Kau terkesiap, sekaligus merasakan kelegaan luar biasa. PadaNya, kau bisa berbincang menjadi manusia-manusia saja. Tanpa tameng, tanpa label. Utuh, seorang manusiamu yang utuh.

Sudah, diriku, maghrib akan segera tiba. Mari kita mengingatNya saat menyantapi makanan yang tersaji.Untuk itu mungkin kenapa kita disuruh berdoa sebelum makan, untuk mengingatNya, dan makanan itu akan mengalirkan energi untuk kita.

Sudah dulu diriku, kapan-kapan akan kusapa dan kubincangi lagi dirimu.

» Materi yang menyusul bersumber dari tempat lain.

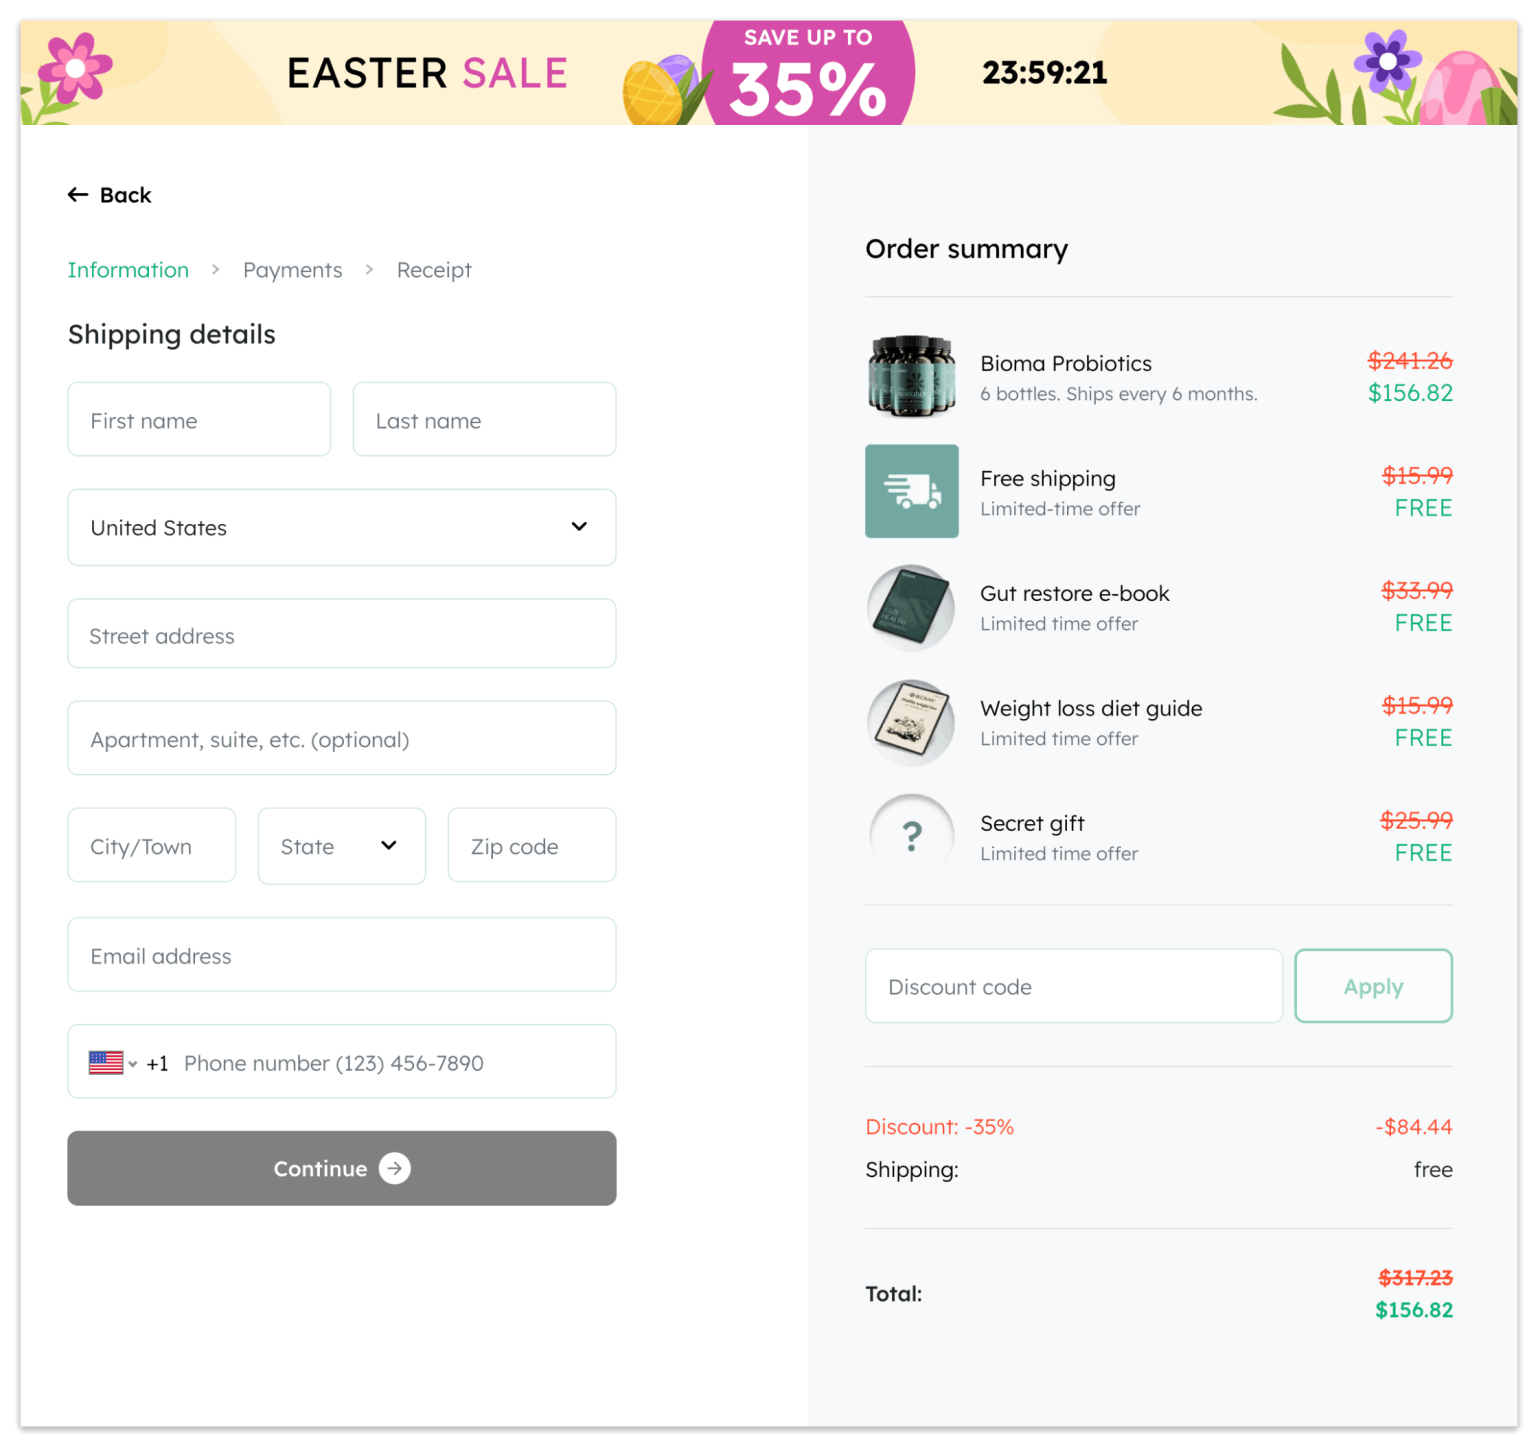This screenshot has width=1538, height=1447.
Task: Click the Weight loss diet guide image
Action: pos(911,722)
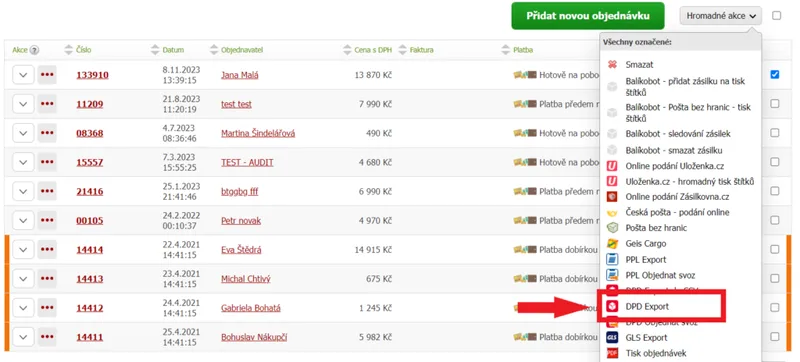Click the Tisk objednávek PDF icon
Image resolution: width=800 pixels, height=362 pixels.
click(x=612, y=353)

Hidupku memang terus berjalan, karena tidak ada kata “sudah” ataupun “berhenti” sebelum aku terhenti dengan alami (mati), tapi aku mengenal kata “jeda sejenak”. Untuk menyapamu, membincangimu, mengenali perubahanmu, agar aku tidak hilang dalam hidup.

Selamat berbuka,

dan mari kita nikmati pengalaman setiap detiknya bersamaNya. Tuhanmu, Tuhanku, Tuhan yang kita kenali, Tuhan yang kita kenali dengan pengalaman-pengalaman kita. Dia itu Tuhan kita. Tuhan yang seperti sangka kita ***

12 August 2011. Di sebuah sore yang baru, karena hidup selalu baru.